But the projections will drive decisions for just one year, said Taylor Hawes, the Colorado River Program director with the Nature Conservancy, who added that the models tend to lean toward optimism. “One good year is just a reprieve,” she said. “It’s not solving the challenges in the Colorado River Basin.”

Reclamation is still evaluating proposals for how to adjust Colorado River system operations during shortages, which would replace current guidelines until 2026. Earlier this year the seven Colorado River basin states agreed to a proposal that would conserve at least 3 million acre feet until 2026, all of which would come from cuts in the allocations to the Lower Colorado Basin states of Arizona, California and Nevada.

This summer, Reclamation began the formal process to create the guidelines that will direct management of the river after 2026, revisiting existing guidelines for drought conditions and more. The deadline passed Tuesday for public comments on the bureau’s Supplemental Environmental Impact Statement for post-2026 operations.

Elizabeth Koebele, an associate professor of political science at the University of Nevada, Reno, said the winter gives negotiators time to think more about long-term solutions, and not just the immediate issues, something states haven’t had in recent years.

Extracted records
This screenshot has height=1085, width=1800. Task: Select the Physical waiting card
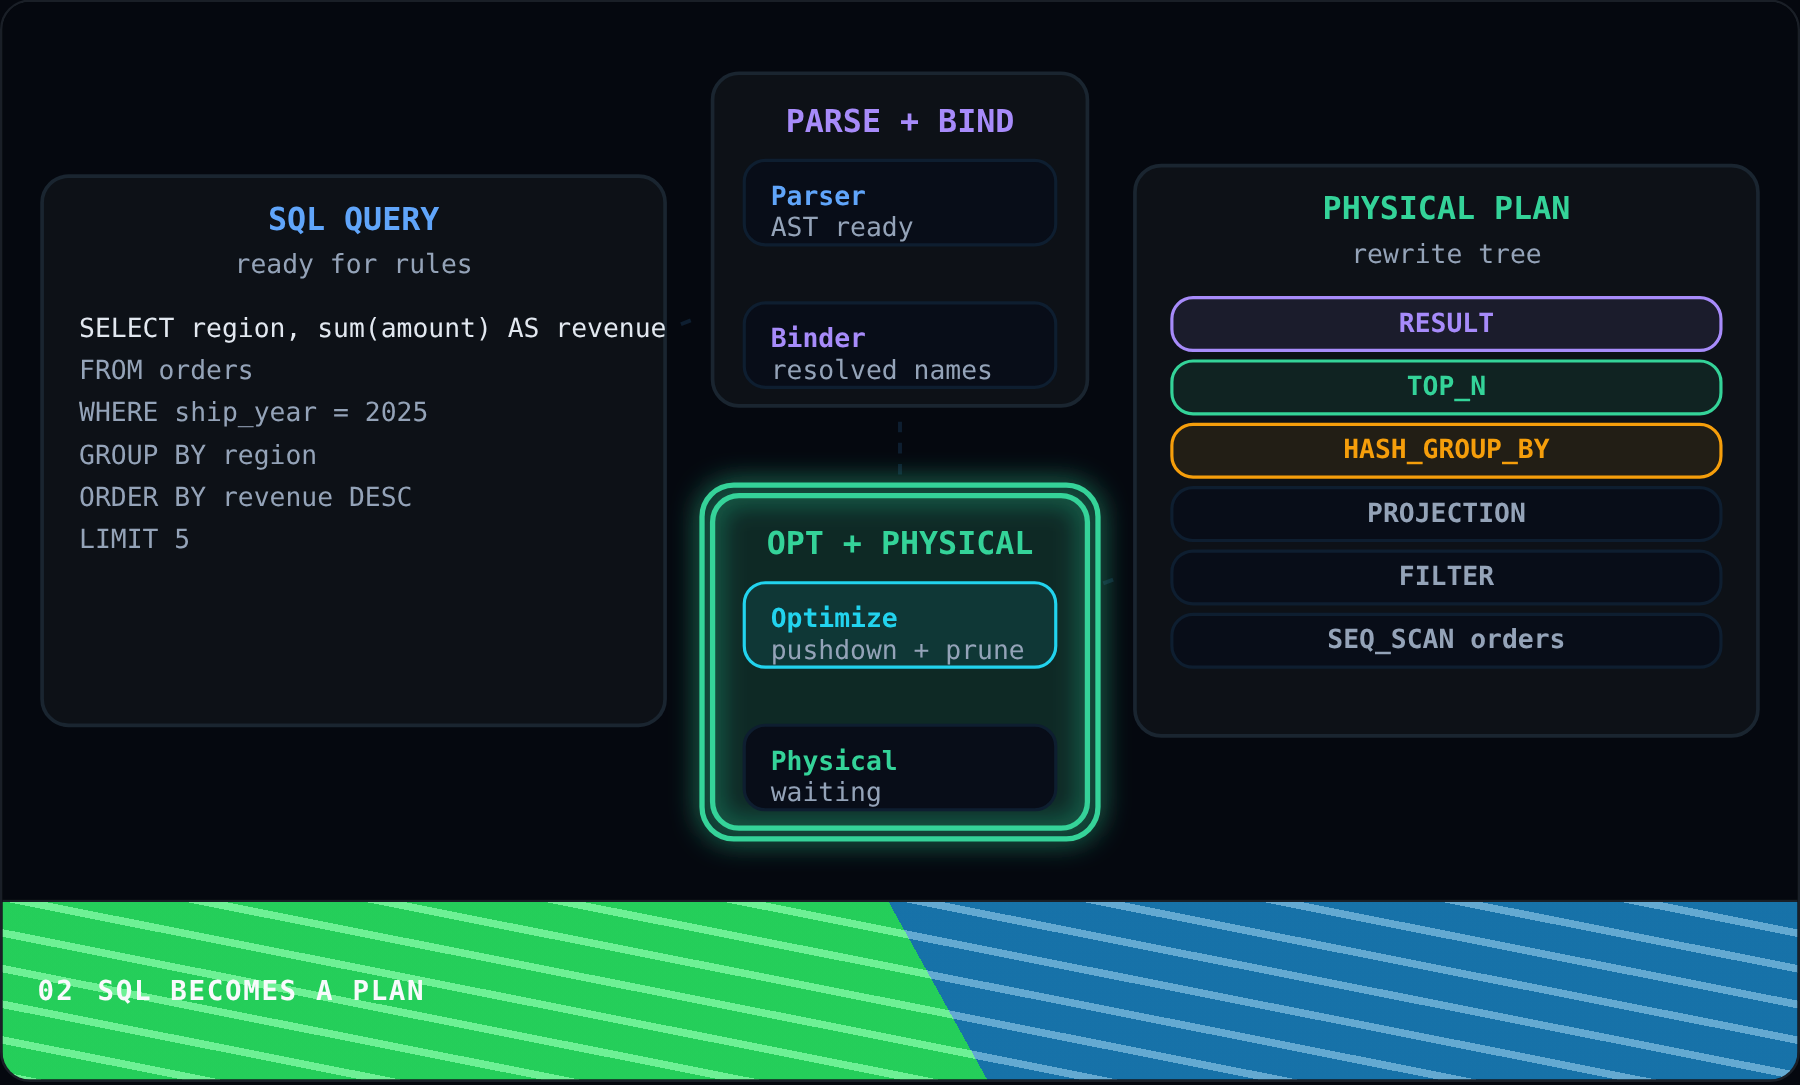click(900, 768)
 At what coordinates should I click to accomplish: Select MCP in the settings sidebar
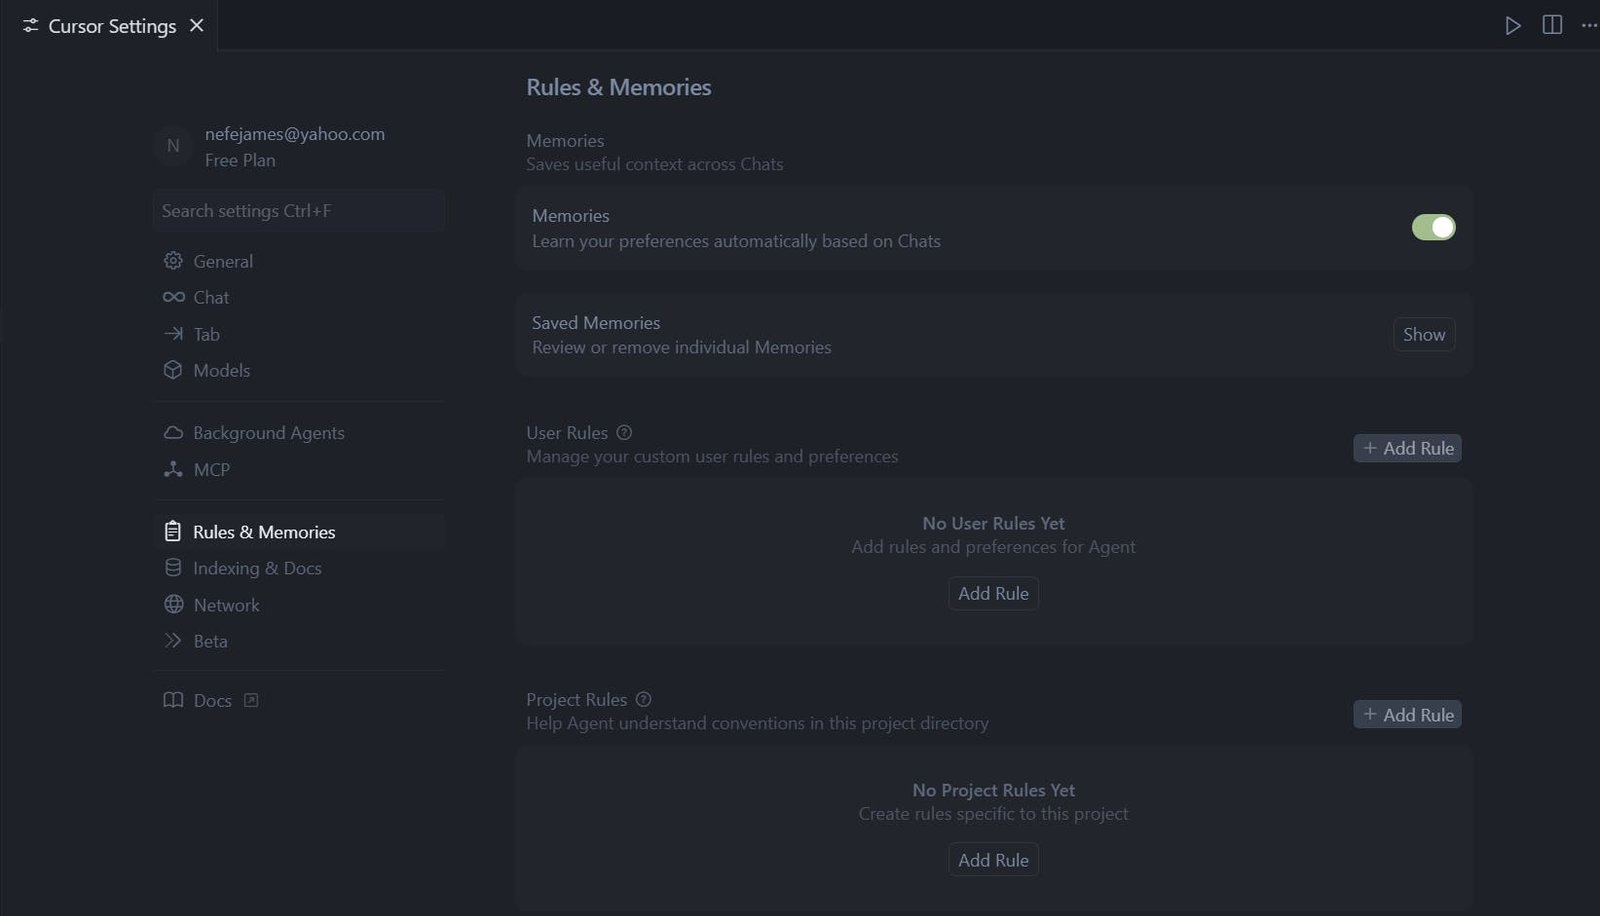click(x=211, y=470)
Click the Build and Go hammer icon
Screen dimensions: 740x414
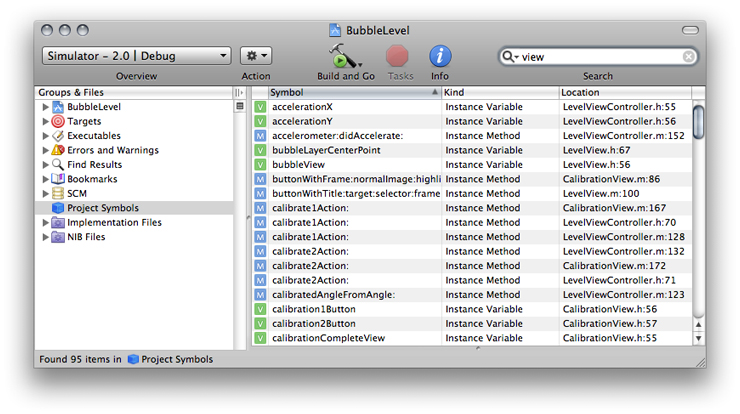coord(343,55)
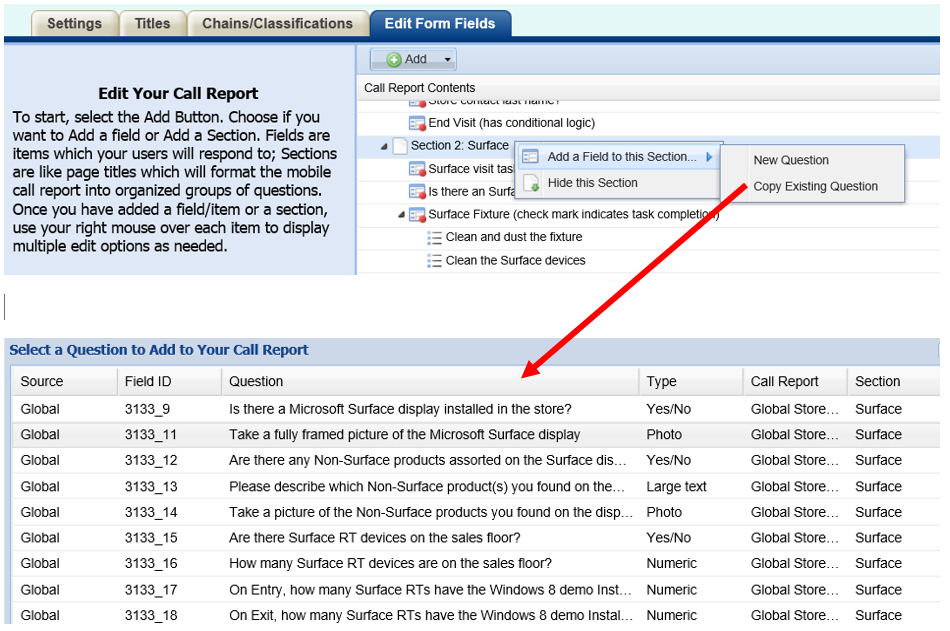The image size is (950, 631).
Task: Click the Type column header
Action: tap(661, 382)
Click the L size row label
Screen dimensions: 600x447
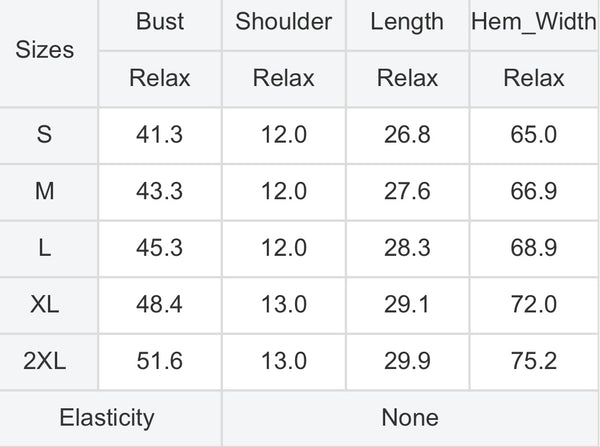click(x=45, y=248)
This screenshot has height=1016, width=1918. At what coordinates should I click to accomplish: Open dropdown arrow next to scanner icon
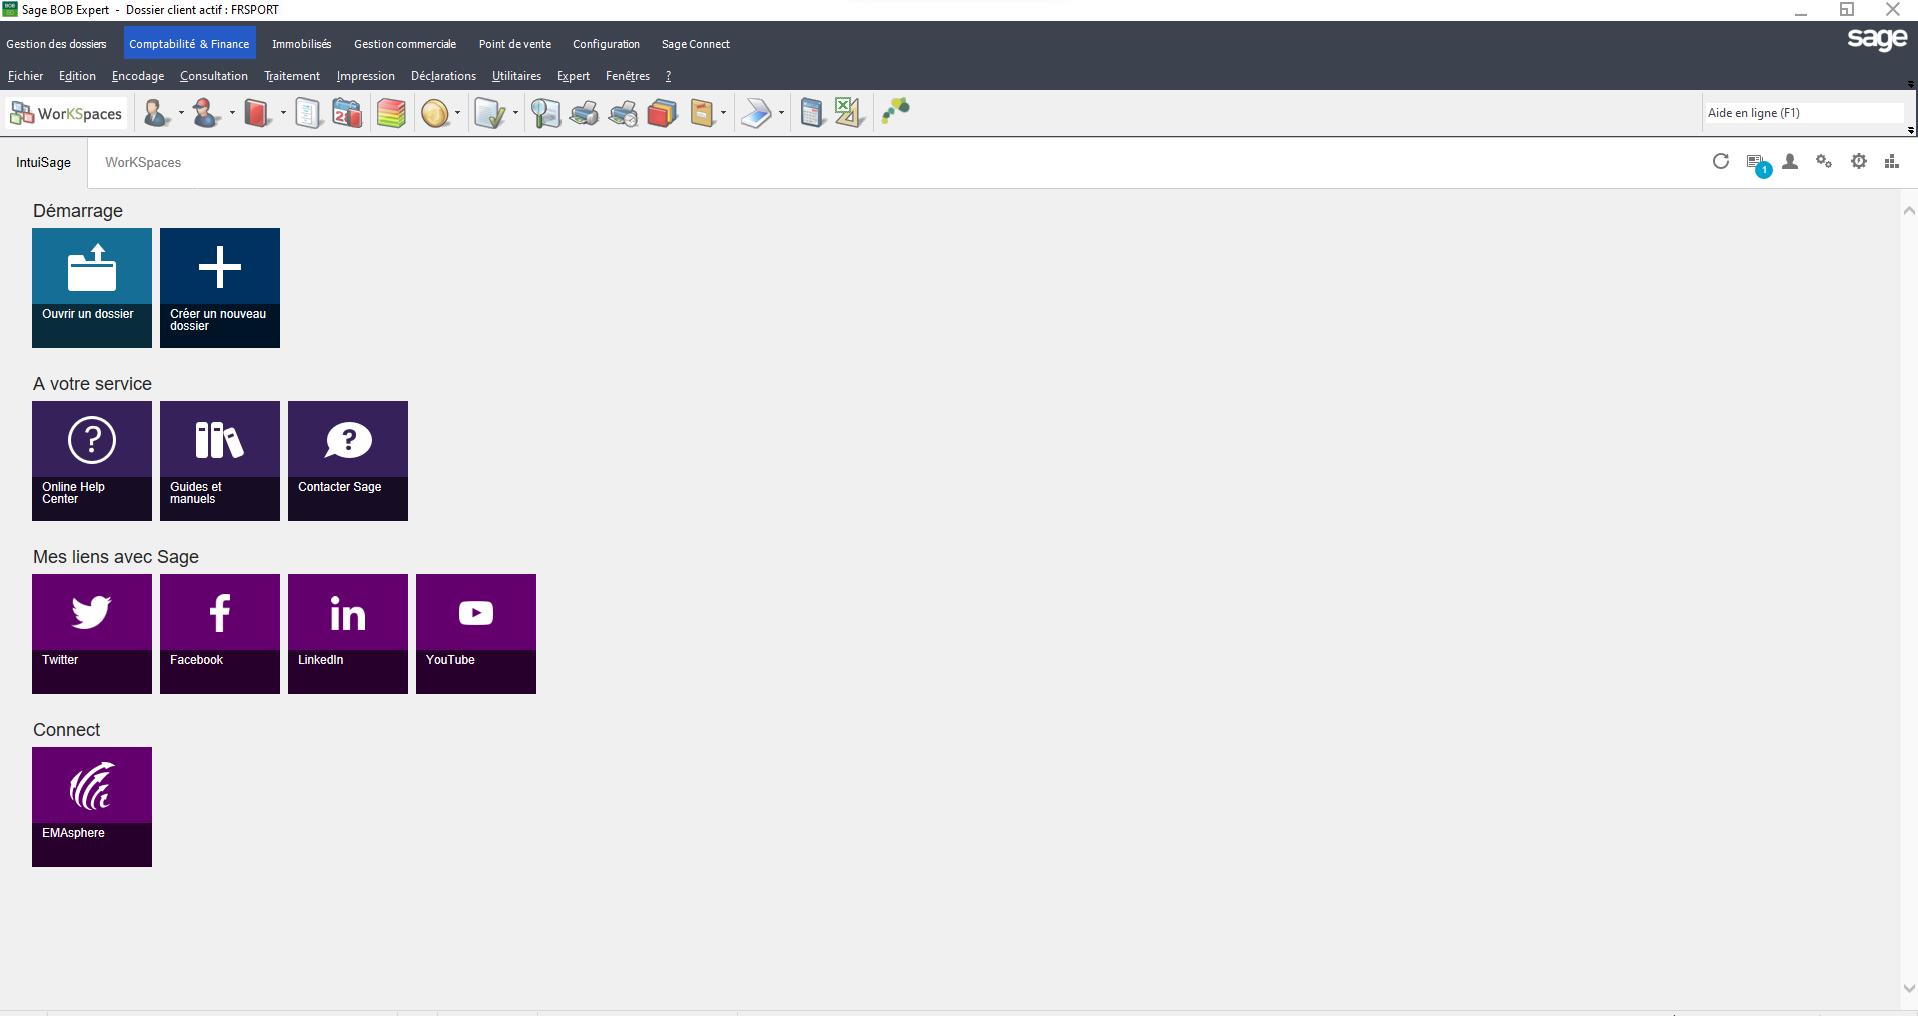(x=781, y=113)
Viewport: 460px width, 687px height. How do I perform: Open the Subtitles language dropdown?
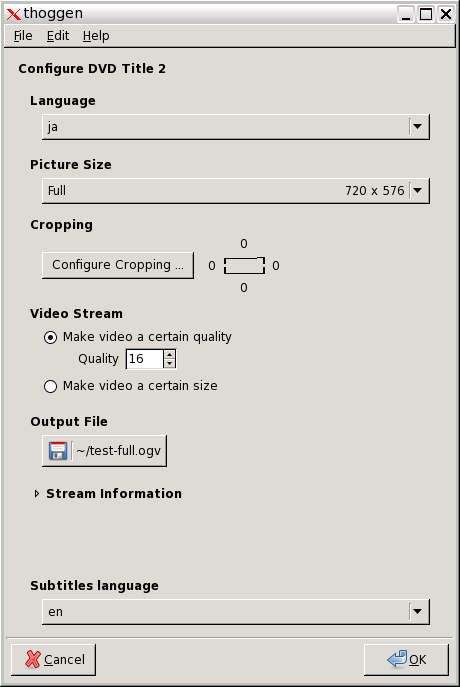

= OBJECTIVE =
Write out the stretch of the Colorado River passage from "Reclamation is still" through "for post-2026 operations.", word for word. Work from the Colorado River passage alone, not the material.

= RESPONSE BELOW =
Reclamation is still evaluating proposals for how to adjust Colorado River system operations during shortages, which would replace current guidelines until 2026. Earlier this year the seven Colorado River basin states agreed to a proposal that would conserve at least 3 million acre feet until 2026, all of which would come from cuts in the allocations to the Lower Colorado Basin states of Arizona, California and Nevada.

This summer, Reclamation began the formal process to create the guidelines that will direct management of the river after 2026, revisiting existing guidelines for drought conditions and more. The deadline passed Tuesday for public comments on the bureau’s Supplemental Environmental Impact Statement for post-2026 operations.